- Prompt 1 -
Using the employment agreement, answer these:
(a) On what date does the agreement take effect?
(b) What title will the Employee hold?
(c) How long is the Term?

## BEGIN Quoted passage

EMPLOYMENT AGREEMENT

 

THIS EMPLOYMENT AGREEMENT (“Agreement”) is entered into by and between Edward J. Weiss (“Employee”) and Ticketmaster L.L.C., a Virginia limited liability company (the “Company”), and is effective January 1, 2008 (the “Effective Date”).

 

WHEREAS, the Company desires to establish its right to the services of Employee, in the capacity described below, on the terms and conditions hereinafter set forth, and Employee is willing to accept such employment on such terms and conditions.

 

NOW, THEREFORE, in consideration of the mutual agreements hereinafter set forth, Employee and the Company have agreed and do hereby agree as follows:

 

1A.           EMPLOYMENT .  During the Term (as defined below), the Company shall employ Employee, and Employee shall be employed, as Executive Vice President and Chief Counsel, or such other equivalent title as may be agreed between Employee and the Company.  During Employee’s employment with the Company, Employee shall do and perform all services and acts necessary or advisable to fulfill the duties and responsibilities as are commensurate and consistent with Employee’s position and shall render such services on the terms set forth herein.  During Employee’s employment with the Company, Employee shall report directly to the Chief Executive Officer of the Company or such other person(s) as from time to time may be designated by the Company (hereinafter referred to as the “Reporting Officer”).  Employee shall have such powers and duties with respect to the Company as may reasonably be assigned to Employee by the Reporting Officer, to the extent consistent with Employee’s position.  Employee agrees to devote all of Employee’s working time, attention and efforts to the Company and to perform the duties of Employee’s position in accordance with the Company’s policies as in effect from time to time.

 

2A.           TERM .  The term of this Agreement shall be two years (the “Term”); provided, that certain terms and conditions herein may specify a greater period of effectiveness.

 

3A.           COMPENSATION .

## END Quoted passage

- Prompt 2 -
From the listing below, give as a JSON list of strings the lines between the one holding "Refunds [694, 513]" and the one holding "Shine [560, 513]", inclusive, one string per line.

## BEGIN Data to process

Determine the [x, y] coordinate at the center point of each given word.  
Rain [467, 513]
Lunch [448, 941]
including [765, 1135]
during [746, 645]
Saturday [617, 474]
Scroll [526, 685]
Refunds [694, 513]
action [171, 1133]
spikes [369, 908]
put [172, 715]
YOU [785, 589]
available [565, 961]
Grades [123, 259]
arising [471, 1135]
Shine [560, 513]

## END Data to process
## BEGIN Data to process

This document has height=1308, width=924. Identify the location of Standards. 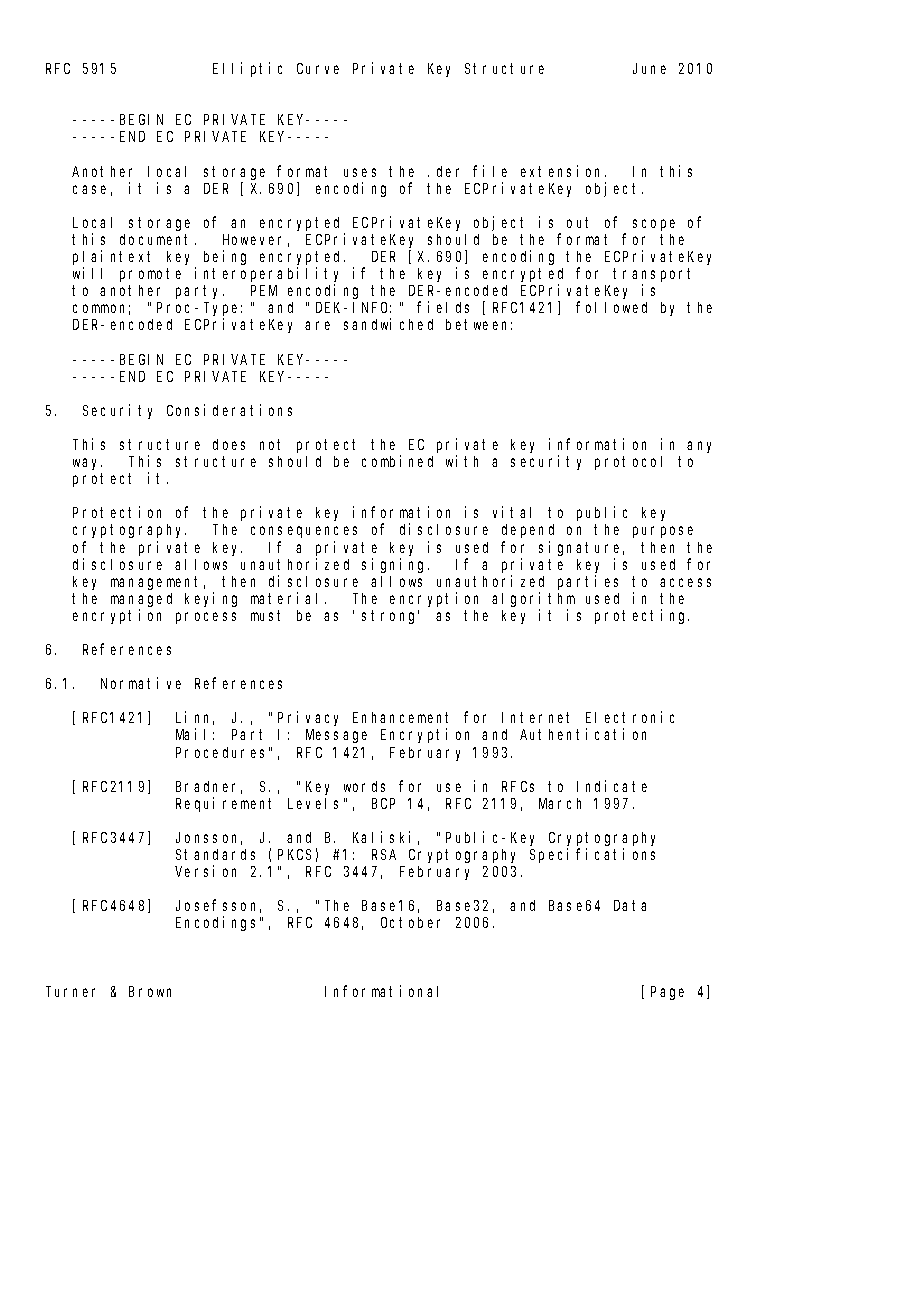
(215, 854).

## END Data to process

- Correct result 1 -
(a) January 1, 2008
(b) Executive Vice President and Chief Counsel, or such other equivalent title as may be agreed between Employee and the Company
(c) Two years

- Correct result 2 -
[
  "Refunds [694, 513]",
  "action [171, 1133]",
  "spikes [369, 908]",
  "put [172, 715]",
  "YOU [785, 589]",
  "available [565, 961]",
  "Grades [123, 259]",
  "arising [471, 1135]",
  "Shine [560, 513]"
]